But the one thing that really pushes me towards Hillary more than anything else is the blind, frothing hatred that is directed at her. It viscerally offends me, and makes me want to stand in her corner on fairness grounds alone. People worry about whether Obama would be safe as President, but honestly I think that Clinton faces a bigger threat. For fifteen years now, an entire cesspool of hate has bubbled around Hillary Clinton, one that has been fanned (if not sanctioned) by "mainstream" conservative forces. And let's be clear: it openly fantasizes about violence against her. Is there any contemporary analogue to the "I Wish Hillary had Married O.J." t-shirts? It's sick.
That's why recently, I've been pleased to see a diverse array of bloggers who have been willing to call folks out on the misogynistic BS Hillary faces as a matter of course. The response to the tears at the New Hampshire rally (prompting ABC to question whether her emotions will "get the best of her"). The buzzing about her "too harsh" responses about change at the Democratic debate. She's a cold emasculating ball-buster, when she isn't a frail, emotional wimp.
Stephen Suh summarizes the absurd double standard:
Is Hillary ahead in the polls? Then she's too cold, too ambitious and calculating. She's a woman, after all, and women are all nurture-y and, um, I don't know, emotional and stuff. Has Hillary lost her composure at any point? Then she's too emotional, too unstable. She's a woman, after all, and they can't be trusted to keep their inner weaknesses in check. That's why women aren't good leaders, you know.
Unfortunately, it doesn't surprise me to see this type of treatment. It's always there when a woman gets uppity. She's too mannish until people find a way to describe her as too typically "female." Then they'll go straight back to the original criticism without missing a beat.
Reformed conservative John Cole, who I know is no fan of Clinton, similarly is sick of it, and pegs the source of the problem right where it should be: Hillary's a woman, and folks can't stand the idea of a woman showing a spine:
Quite frankly, I hate to say this, but I think what we are actually seeing is a double-standard here, and the feminists may be right. This is all about Hillary being a woman. John Edwards has been 150 times as angry the whole campaign, and has built his entire campaign around it. Howard Dean was angry, and people lapped it up. Here, Hillary isn’t really angry, just matter-of-fact and frustrated, and people are giving her shit.

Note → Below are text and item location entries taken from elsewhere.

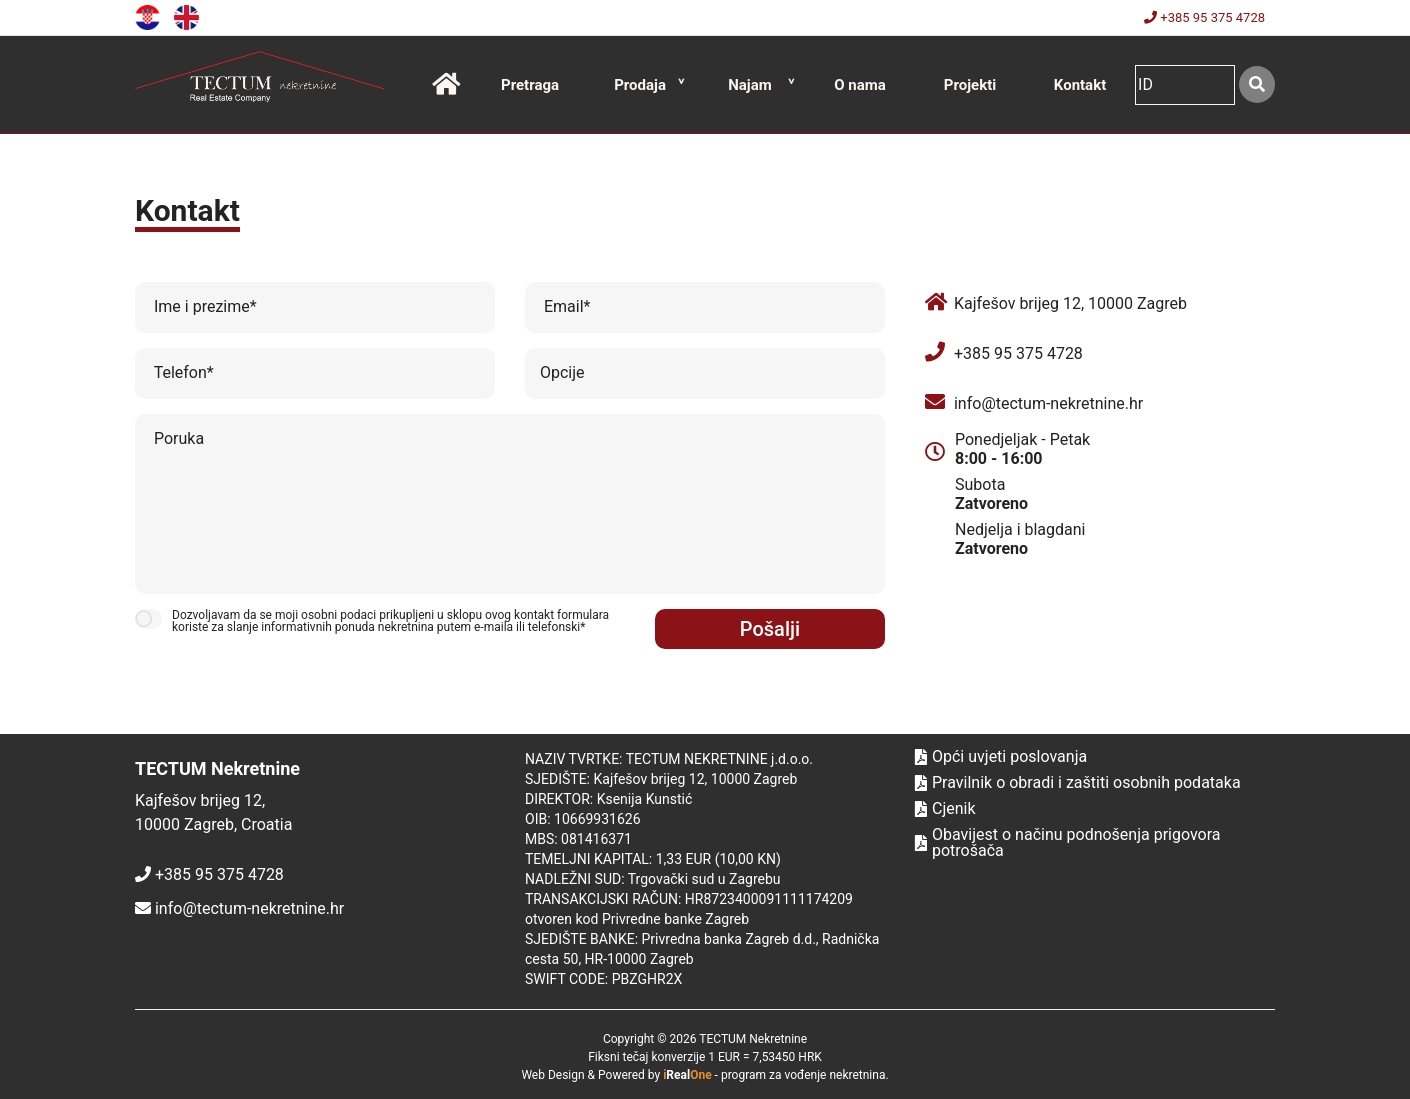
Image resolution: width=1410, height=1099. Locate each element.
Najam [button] (750, 85)
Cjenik (945, 809)
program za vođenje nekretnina (803, 1075)
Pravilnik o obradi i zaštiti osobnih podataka (1078, 783)
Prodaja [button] (640, 85)
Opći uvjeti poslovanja (1001, 757)
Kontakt (1080, 85)
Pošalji (770, 629)
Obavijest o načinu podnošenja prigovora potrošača (1068, 843)
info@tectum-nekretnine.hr (1048, 403)
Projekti (970, 85)
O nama (860, 85)
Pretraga (530, 85)
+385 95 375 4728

He's right about Edwards. Of course, if a woman shows any degree of softness, then the other foot drops: she's weak and emotional. Here Steve Benen rightfully hits Edwards for cheap-shotting Hillary on that very point.
These are not Hillary fans. But they're hitting back against the clear, persistent, and unmistakable sexism that has plagued Clinton's campaign from day one. If someone as powerful, educated, talented, and able as Clinton can fall prey to it, what makes us think other women will be spared?